The season of bright berries and early morning mists near at hand, dogs barking at frogs in wet ditches. Sinking into Proust and wishing I had understood what I intuitively know now when I first read A la recherche du temps perdu at university, aged 19 and ignorant beyond my knowing. Looking up words in my Larousse dictionary and wishing the sentences were shorter. I was moved by the beauty of the writing though, copied out some of those labyrinthine, melancholy sentences into my guarded diary. As with Montaigne and Pascal, happy to think I would be able to go on reading these writers and thinkers all my life, that they would become akin to close friends, that I would go on learning from them. And so it has been.
And reading too all the British debate around where the bones of Richard III might be buried for the second time, wincing as I saw skeletal images of the twisted spine, radical scoliosis. Shakespeare’s troubled historical character entering modern history. He was the last of the Plantagenet kings and with his death in battle on Bosworth Field, the Middle Ages ended. Lines from Geoffrey Hill’s Funeral Music run through my head
For whom do we scrape our tribute of pain—
For none but the ritual king? We meditate
A rueful mystery; we are dying
To satisfy fat Caritas, those
Wiped jaws of stone. (Suppose all reconciled
By silent music; imagine the future
Flashed back at us, like steel against sun,
Ultimate recompense.) Recall the cold
Of Towton on Palm Sunday before dawn,
Wakefield, Tewkesbury: fastidious trumpets
Shrilling into the ruck; some trampled
Acres, parched, sodden or blanched by sleet,
Stuck with strange-postured dead. Recall the wind’s
Flurrying, darkness over the human mire.
For a few weeks now I’ve been thinking about the nature of ‘illness’ or ‘disorder’, wondering about the role this has played in my own life and the lives of friends, the years of therapy, the effort to understand what is really wrong, what needs to be done, the struggle against anxiety and depression that characterises so much of how we deal with life, not just ‘in recovery’ but all of us, the labelling of moods, the uncertainty about diagnoses, the uncertain management of emotional stress and desperation with medication.

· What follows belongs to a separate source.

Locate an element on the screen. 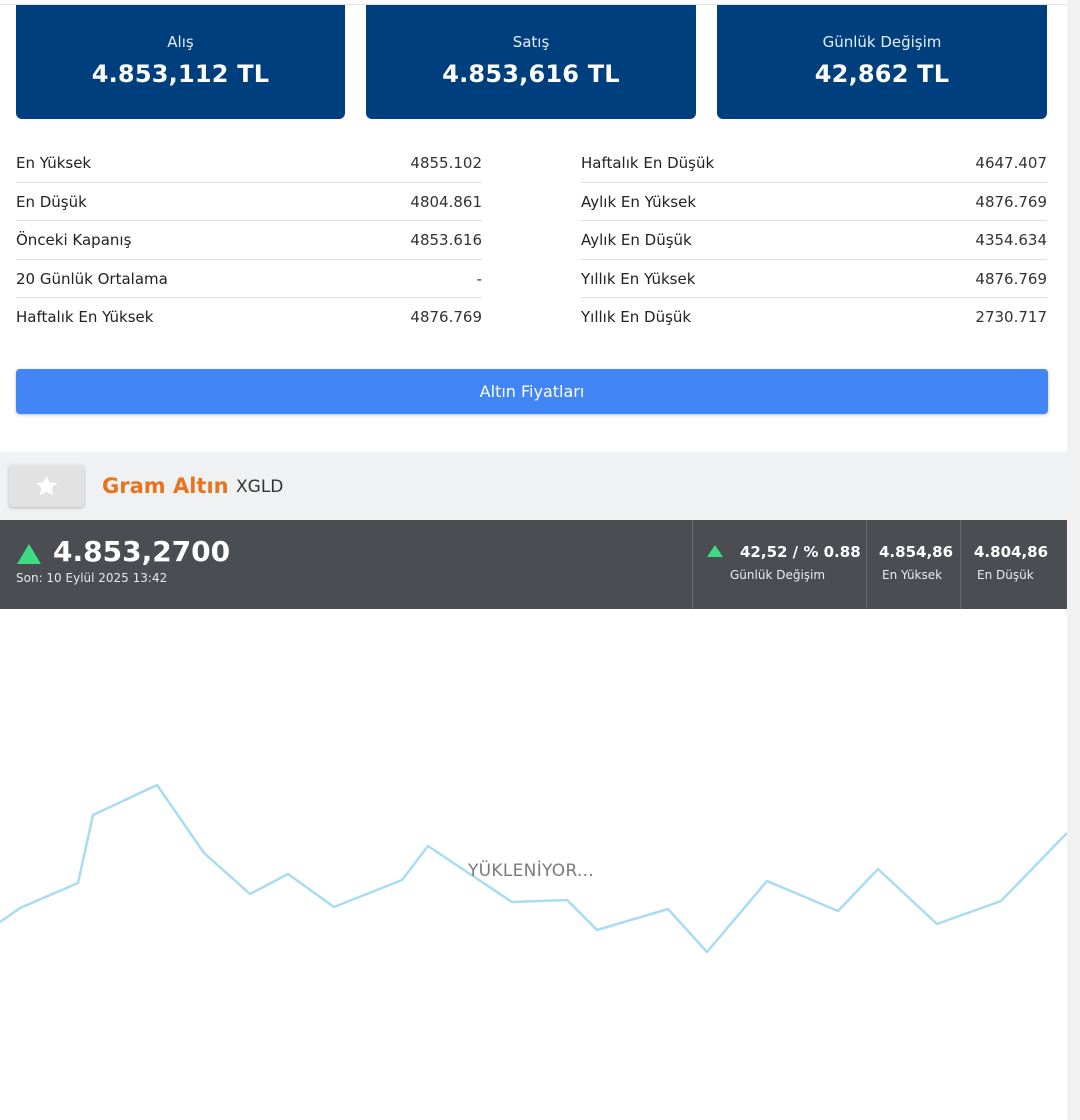 This screenshot has width=1080, height=1120. stat-value: - is located at coordinates (479, 278).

Via
Jess Crispin at Bookslut I found reviews of and an extract from
Ann Cvetkovich’s Depression: A Public Feeling, in which she looks at the role played by culture and society in producing widespread states of depression, how failures at work and economic pressures, the unresolved tensions between creative work and the work done to earn a living, the demands of the culture around us as regards performance, self-improvement, notions of perfectionism, all contribute to our feeling bad about ourselves much of the time. What will future generations think of our epidemic of emotional distress in a largely heartless society? Sorry about the length of this quotation, but I found it worth exploring:
I’m interested in how, for many of us (an “us” that includes a range of social positions and identities in need of specification), everyday life produces feelings of despair and anxiety, sometimes extreme, sometimes throbbing along at a low level, and hence barely discernible from just the way things are, feelings that get internalized and named, for better or for worse, as depression. It is customary, within our therapeutic culture, to attribute these feelings to bad things that happened to us when we were children, to primal scenes that have not yet been fully remembered or articulated or worked through. It’s also common to explain them as the result of a biochemical disorder, a genetic mishap for which we shouldn’t blame ourselves. I tend to see such master narratives as problematic displacements that cast a social problem as a personal problem in one case and as a medical problem in the other, but moving to an even larger master narrative of depression as socially produced often provides little specific illumination and even less comfort because it’s an analysis that frequently admits of no solution. Saying that capitalism (or colonialism or racism) is the problem does not help me get up in the morning.
Thus I’ve been looking for forms of testimony that can mediate between the personal and the social, that can explain why we live in a culture whose violence takes the form of systematically making us feel bad. Ideally, I’d like those forms of testimony to offer some clues about how to survive those conditions and even to change them, but I’d also settle for a compelling description, one that doesn’t reduce lived experience to a list of symptoms and one that provides a forum for feelings that, despite a widespread therapeutic culture, still haven’t gone public enough.